La palabra “contagio” lleva siglos en el idioma castellano, y ya la recogía Nebrija en 1495 como equivalente de “contagion” (más usada entonces). Ambos términos significaban ya “dolencia que se pega”.
Exacto: que se pega. Y lo que se pega debe hallarse en contacto. Vemos de nuevo, pues, esa línea insistente que relaciona el contacto y el contagio.
La vinculación se aprecia más estrecha aún al observar que el verbo tangere, el que sirvió de base a contagium, formó su participio en tactum. Y al unirse a la preposición con, dio contactum, emparentado a su vez con el sustantivo contactus. Este término en latín servía por sí solo para designar lo que nosotros solemos dividir en dos: contacto y contagio.

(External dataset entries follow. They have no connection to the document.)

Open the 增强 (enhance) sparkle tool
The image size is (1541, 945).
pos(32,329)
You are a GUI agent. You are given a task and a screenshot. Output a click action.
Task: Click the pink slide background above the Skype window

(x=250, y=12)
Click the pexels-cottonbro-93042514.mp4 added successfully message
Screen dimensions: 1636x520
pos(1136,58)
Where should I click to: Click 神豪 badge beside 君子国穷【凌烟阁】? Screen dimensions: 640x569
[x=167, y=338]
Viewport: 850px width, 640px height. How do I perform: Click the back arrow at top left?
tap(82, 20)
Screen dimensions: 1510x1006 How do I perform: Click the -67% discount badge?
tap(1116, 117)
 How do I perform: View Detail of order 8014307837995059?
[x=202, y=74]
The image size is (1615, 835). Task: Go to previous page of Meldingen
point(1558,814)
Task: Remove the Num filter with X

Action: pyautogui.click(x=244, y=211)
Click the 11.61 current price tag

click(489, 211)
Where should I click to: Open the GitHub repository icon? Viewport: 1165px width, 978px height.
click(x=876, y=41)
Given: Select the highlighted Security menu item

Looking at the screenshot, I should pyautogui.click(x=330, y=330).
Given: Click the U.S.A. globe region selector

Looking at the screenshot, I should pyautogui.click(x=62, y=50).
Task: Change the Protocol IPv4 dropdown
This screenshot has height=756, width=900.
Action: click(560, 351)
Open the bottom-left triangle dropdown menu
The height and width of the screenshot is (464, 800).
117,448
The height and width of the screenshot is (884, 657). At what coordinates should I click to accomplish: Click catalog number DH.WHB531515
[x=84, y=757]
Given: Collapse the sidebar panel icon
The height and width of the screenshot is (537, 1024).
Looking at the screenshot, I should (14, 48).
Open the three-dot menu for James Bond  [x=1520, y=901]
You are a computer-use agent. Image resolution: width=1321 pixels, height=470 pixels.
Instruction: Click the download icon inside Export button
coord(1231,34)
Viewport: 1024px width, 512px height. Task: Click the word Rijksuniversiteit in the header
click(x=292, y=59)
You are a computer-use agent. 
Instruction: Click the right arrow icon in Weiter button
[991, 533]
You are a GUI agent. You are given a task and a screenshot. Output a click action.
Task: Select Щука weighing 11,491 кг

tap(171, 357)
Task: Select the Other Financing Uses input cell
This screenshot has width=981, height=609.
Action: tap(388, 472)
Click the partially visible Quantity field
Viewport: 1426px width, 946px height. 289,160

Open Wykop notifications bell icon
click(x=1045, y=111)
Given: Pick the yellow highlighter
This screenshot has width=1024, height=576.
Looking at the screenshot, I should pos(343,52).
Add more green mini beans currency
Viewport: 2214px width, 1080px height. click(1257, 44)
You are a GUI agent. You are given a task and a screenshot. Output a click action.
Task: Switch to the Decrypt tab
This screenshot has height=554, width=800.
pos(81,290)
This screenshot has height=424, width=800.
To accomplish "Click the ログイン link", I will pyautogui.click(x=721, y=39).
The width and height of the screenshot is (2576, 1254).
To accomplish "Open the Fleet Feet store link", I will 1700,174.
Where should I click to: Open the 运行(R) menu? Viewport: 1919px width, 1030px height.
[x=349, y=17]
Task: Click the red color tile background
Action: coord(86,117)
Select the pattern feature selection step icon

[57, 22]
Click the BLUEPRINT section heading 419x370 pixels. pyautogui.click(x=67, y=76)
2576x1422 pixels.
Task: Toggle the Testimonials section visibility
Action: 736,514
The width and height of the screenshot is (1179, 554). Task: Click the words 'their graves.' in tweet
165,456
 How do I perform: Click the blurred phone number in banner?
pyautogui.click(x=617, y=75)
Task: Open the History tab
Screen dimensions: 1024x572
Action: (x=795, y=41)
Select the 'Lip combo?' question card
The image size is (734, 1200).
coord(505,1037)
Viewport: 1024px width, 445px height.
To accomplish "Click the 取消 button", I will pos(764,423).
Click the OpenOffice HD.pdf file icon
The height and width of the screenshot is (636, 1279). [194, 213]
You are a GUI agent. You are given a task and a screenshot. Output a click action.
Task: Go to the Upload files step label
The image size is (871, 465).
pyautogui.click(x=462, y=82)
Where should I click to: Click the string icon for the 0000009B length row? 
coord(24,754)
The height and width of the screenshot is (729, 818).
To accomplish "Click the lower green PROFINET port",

Desde antiguo, el “contagio” desarrolló también un sentido figurado, como ya recogía el primer diccionario académico o Diccionario de Autoridades (1729), que incluye una cita de Gabriel del Corral, autor vallisoletano del Siglo de Oro: “Esta misma noche saldré al campo para librar tu casa del contagio de mi desdicha”. Por eso sabemos que con la cercanía no sólo se contagian las dolencias físicas, sino también la alegría o la tristeza.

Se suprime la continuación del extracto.